Ethnographic coding practices and SSN structure: what we are learning

alberto · December 2, 2017, 12:04pm

Split into its own topic from Understanding API calls for building SSNA - #8 by alberto

@melancon, it turns out it was not an import issue. 696 of the 697 codeless annotations were made by Shweta aka @Digitalanthropology, who has only been working in the past week. This situation was created by her choice to treat poignant words in the text as codes, and by Open Ethnographer itself not forbidding users to do so. I have since decided this is a bug and not a feature.

However, @jason_vallet has taken the initiative of assigning the value of the note field of the codeless annotation to their tag_id field. So the graph is still solid, in the sense of reflecting what Shweta did. The problem is, by reusing the words of the informants, her coding drifts towards a folksonomy instead of inducing an ontology.

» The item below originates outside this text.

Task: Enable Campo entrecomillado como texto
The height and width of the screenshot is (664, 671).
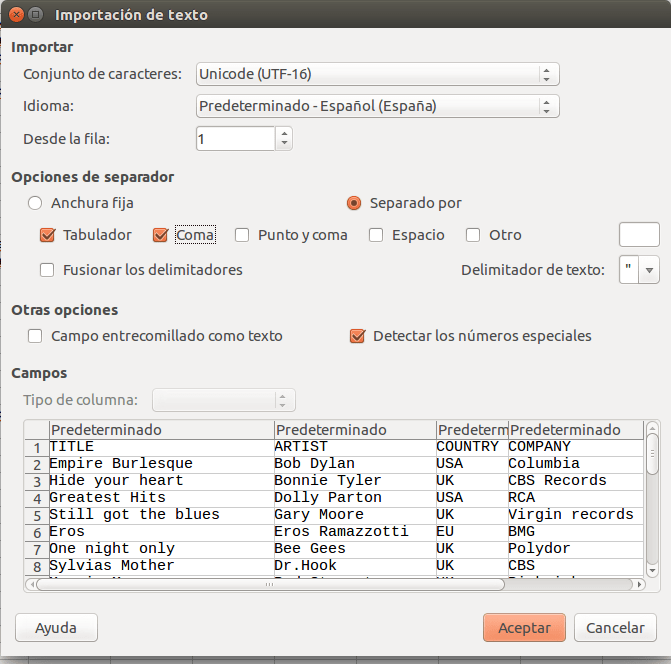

The trouble with folksonomies

For example, we have six different codes around “workshop”:

workshop
workshop.
workshops
open village workshop
mena workshop
edgeryders workshop

At a first glance, it looks like these are really six ways to say the same thing, and should be merged.

Look at “technology”:

multinational technology and media companies
geo-localization technologies
technology of design
awe technology
self-supply technologies
it/digital technologies
technology
zewail city university of science and technology
freedom enabling technology
technological experimental labs
open knowledge and technologies

There is more diversity here, but again some might be merged. Also, it is interesting to note the use of “and”. If you are working with semantic networks, codes should perhaps not contain “and”. If a post mentions a connection between widgets and gadgets, the ethnographer might create an annotation with widgets as the code, and then a second one with gadgets as the code. The network will then show the codes widgets and gadgets as connected, as they co-occur. On the other hand, open knowledge and technologies seems to say “this post is about the relationship between open knowledge and technologies”. This is fair enough, but it risks missing out, because open knowledge might come up elsewhere in association to, say ethics. In this case, we would have two disconnected codes, open knowledge and technologies and open knowledge and ethics, instead of three connected ones, ethics connected to open knowledge connected to technology.

Maybe this can be taken care of by a second pass.

As a result, the structure of the graph is not as connected as the ones that Amelia was producing for OpenCare. When k = 1 (nodes= 645, edges =1,720):

Filtering for k= 2 (nodes = 63, edges = 109) we even lose the giant component:

What we do now

Immediately:

@daniel goes through the codeless annotations, and copy the quote field onto the tag_id field.

Later:

Shweta herself, helped by @amelia, may reconsider some of those annotation (second pass).
Jason or I re-extract the graph, etc.

What we have learned

There are huge and tacit differences between the coding styles of different ethnographers. Despite being trained to use OE by Amelia, Shweta adopted a completely different interpretation of how the software should be used. We were not aware of the issue until we actually looked at the graph. Ethnographers do not appear to feel a strong need to document their field practices, perhaps because in general they work alone, so the only thing they share is the finished paper. @akmunk rightly pointed out that some ethno research projects have a strong need to protect the privacy of informants, so that open data and open notebook science might be an issue.
Different styles of coding induce different network structures. Yet another reason to have clear and explicit guidelines for what constitutes “good coding”.

johncoate · December 7, 2017, 7:12pm

I discussed this some with Amelia in Brussels. She agreed that ethnography, as practiced, is strongly subjective. And that she did not know how to change that. But yes clear and explicit guidelines are in order, although it is still to be determined how explicit in order to get fairly uniform interpretations. I would think preparatory conversations are a must with frequent review. After a period of time and experience working with the same people, I am sure things would even out some, though not completely.